• **REQUIRED WORK**
Leaving out any pictures, print the entries that follow exactly as they stand.

......

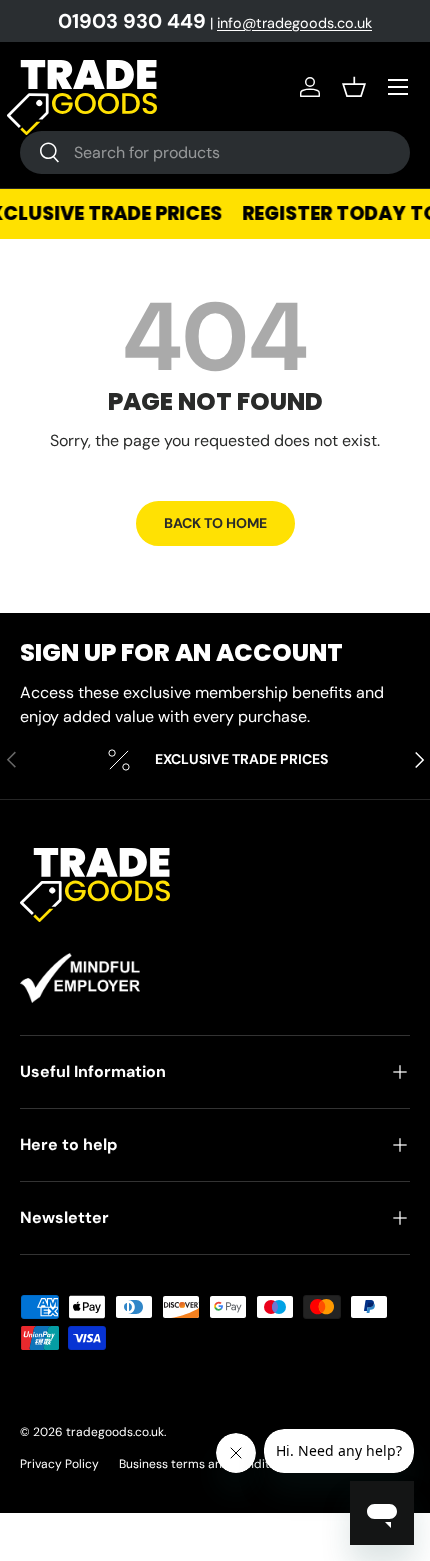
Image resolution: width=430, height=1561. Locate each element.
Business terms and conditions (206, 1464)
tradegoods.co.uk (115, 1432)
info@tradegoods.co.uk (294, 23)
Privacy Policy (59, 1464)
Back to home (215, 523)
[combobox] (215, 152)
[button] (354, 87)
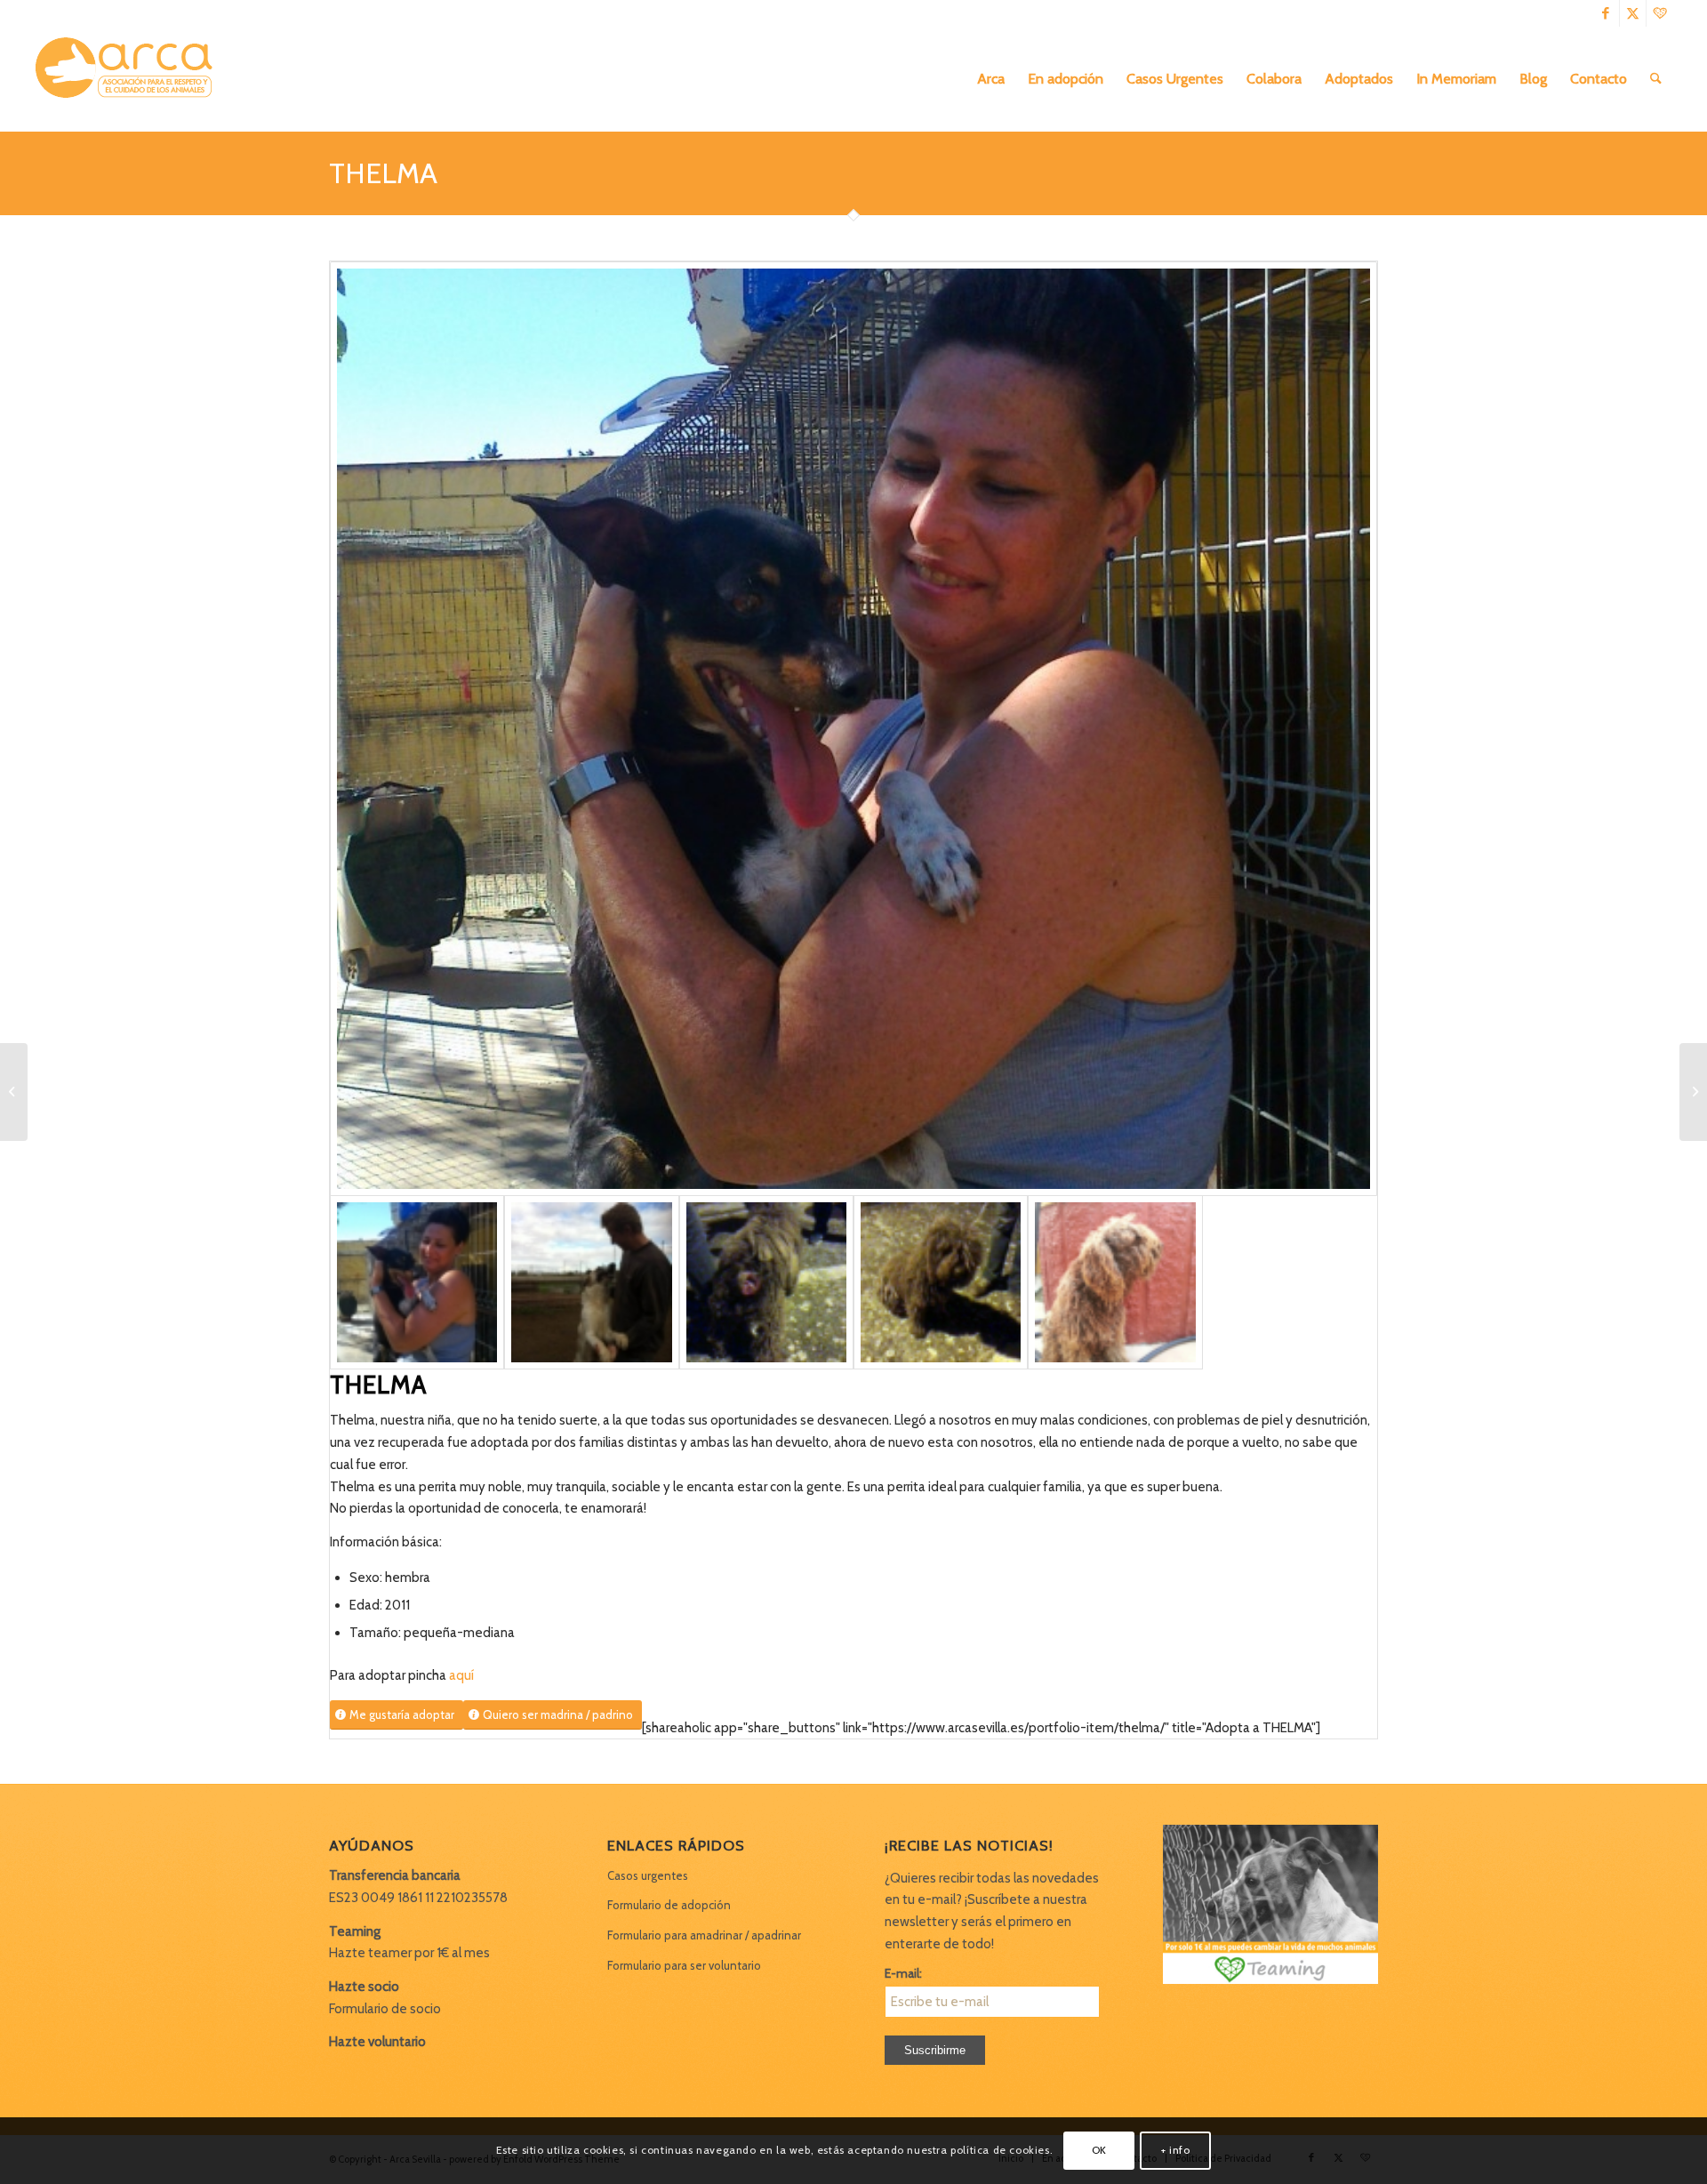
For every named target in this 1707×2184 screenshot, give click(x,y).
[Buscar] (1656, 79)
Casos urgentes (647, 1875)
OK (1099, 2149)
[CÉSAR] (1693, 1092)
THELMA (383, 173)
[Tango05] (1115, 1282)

......

• **EXERCISE RESPONSE**
Image resolution: width=430, height=1561. Locate each element.
Business terms and conditions (206, 1464)
tradegoods.co.uk (115, 1432)
info@tradegoods.co.uk (294, 23)
Privacy Policy (59, 1464)
Back to home (215, 523)
[combobox] (215, 152)
[button] (354, 87)
For every named target in this 1707×2184 screenshot, give click(x,y).
[Buscar] (1656, 79)
Casos urgentes (647, 1875)
OK (1099, 2149)
[CÉSAR] (1693, 1092)
THELMA (383, 173)
[Tango05] (1115, 1282)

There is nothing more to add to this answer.